- _WORK INSTRUCTIONS_:
Substitute "walnut" for "sapele" and write out the text on pricing a woodworking job again, beginning at "It looks like" and stopping after "in American money.".

- _DOCUMENT_:
::::::

Now they want to know how much it's going to cost. It's so much easier to work out a price when you're looking at a drawing, you can see how many pieces are going to come out of a plank, how many panels, shelves, tops, bottoms out of a sheet. Hinges, knobs, drawer runners, rails. They all add up. Make a list, grab the telephone. Find out who's got what and how much they are charging.

It looks like there's 14 cu ft of sapele in this job - that's 168 bd ft. Whether that's a lot or not isn't important, according to the drawing, that's what it needs. But I don't just want any old sapele. I don't want the orangey crap, it needs to be the right colour to match the veneered sheets that are going into it. I have the telephone conversation with my local Timber Suppliers, they have it in 4/4, 8/4, 12/4 and 16/6 - he assures me that it's dark apart from the 2", which is more orangey than the inch. €44 + Vat a cube, that's $4.51 a bd ft in American money.

::::::

- _MATERIAL PROVIDED_:
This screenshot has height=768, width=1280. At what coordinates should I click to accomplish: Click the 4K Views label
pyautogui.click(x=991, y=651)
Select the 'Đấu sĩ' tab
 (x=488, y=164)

::::::

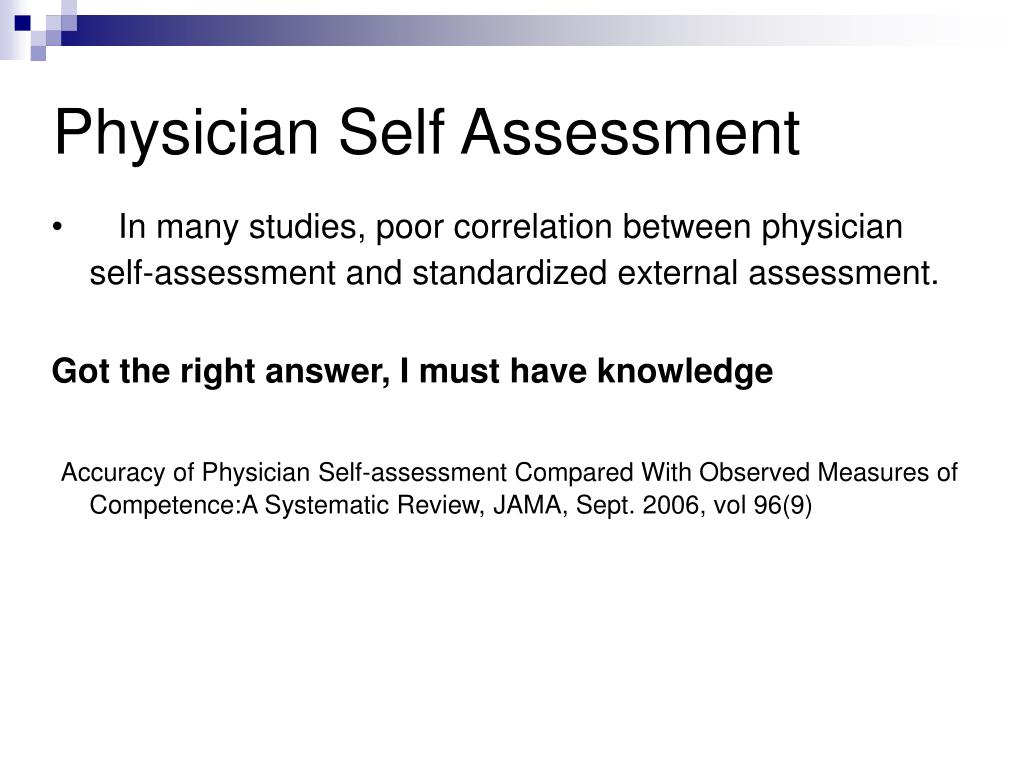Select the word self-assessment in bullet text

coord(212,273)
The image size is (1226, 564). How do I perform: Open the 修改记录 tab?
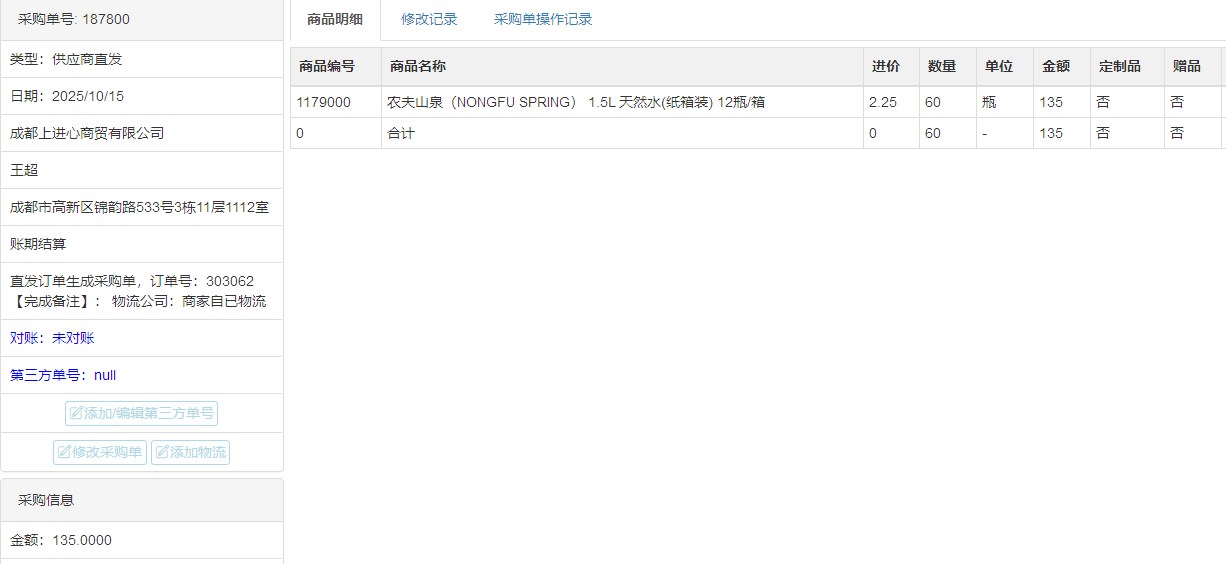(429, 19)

::::::

- _RESPONSE_:
It looks like there's 14 cu ft of walnut in this job - that's 168 bd ft. Whether that's a lot or not isn't important, according to the drawing, that's what it needs. But I don't just want any old walnut. I don't want the orangey crap, it needs to be the right colour to match the veneered sheets that are going into it. I have the telephone conversation with my local Timber Suppliers, they have it in 4/4, 8/4, 12/4 and 16/6 - he assures me that it's dark apart from the 2", which is more orangey than the inch. €44 + Vat a cube, that's $4.51 a bd ft in American money.